Terkait masa lalu, salah satu kasus yang
pernah dilakukan oleh Prabowo adalah pelanggaran HAM yang belum
terselesaikan hingga saat ini. Kasus tersebut seolah ditutup begitu saja
sehingga tidak mendapatkan perhatian khusus dari pemerintah. Hingga
pada akhirnya setelah Prabowo mencalonkan dirinya sebagai capres,
Kedutaan Besar Amerika Serikat untuk Indonesia meminta untuk segera
mengusut kasus tersebut.
Kasus pelanggaran HAM sudah menyangkut
kejahatan manusia. Banyak aktivis yang diculik dan tidak diketahui
nasibnya hingga saat ini. Apalagi ketika pihak dari Kedutaan Besar
Amerika Serikat sudah mulai berbicara, kasus tersebut dapat digolongkan
ke dalam tindak kejahatan Internasional. Selama ini kasus tersebut hanya
menjadi konsumsi kalangan elit saja. Selain itu, Prabowo juga pernah
dipecat secara terbuka dari ABRI.
Dari beberapa fakta yang ada, siapa yang
lebih pantas menjadi pemimpin Negara? Jokowi atau Prabowo? Dilihat dari
berbagai sisi dan latar belakang, masing-masing calon memang memiliki
kelebihan dan kekurangan. Jokowi dengan gayanya yang khas; jujur,
sederhana, rendah hati dan memiliki hati nurani namun sifat
kenegarawannya belum terlihat dan pengalamannya pun belum banyak.
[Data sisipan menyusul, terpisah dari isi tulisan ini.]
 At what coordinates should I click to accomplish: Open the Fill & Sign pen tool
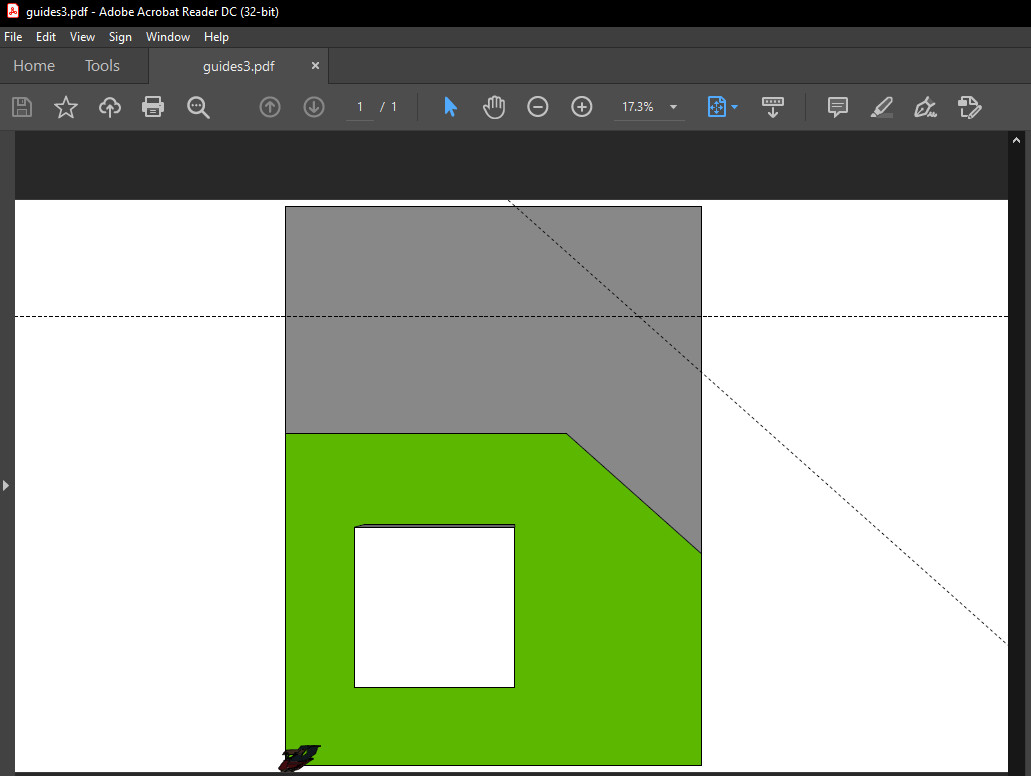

Sedangkan Prabowo yang keras, berkarakter dan berlatar belakang militer,
memiliki kelemahan sebagai sosok feodal dan kurang merakyat dengan
kasus berat yang belum terselesaikan. Banyak pertimbangan masyarakat
yang muncul ke permukaan ketika ditanya memilih siapa di antara dua
calon yang ada.
Sudah tentu masyarakat menginginkan
pemimpin yang adil dan bijaksana. Pemimpin yang memiliki wibawa dengan
kebesaran hati untuk dapat memimpin bangsa dan Negara agar menjadi lebih
baik lagi. Masyarakat tidak ingin dibohongi dengan program-program
kampanye yang ada. Masyarakat pun tidak ingin mengulang pahitnya masa
lalu yang pernah terjadi di era orde baru menuju reformasi.
Jika Jokowi dianggap tidak pantas
menjadi presiden apakah masyarakat harus memilih Prabowo sebagai
pemimpin yang berjiwa keras namun memiliki masa lalu yang kelam? Apakah
dibalik pembawaannya yang sabar dan tenang, Jokowi tidak mampu
memberikan kontribusi yang baik untuk kemajuan Indonesia ke depannya?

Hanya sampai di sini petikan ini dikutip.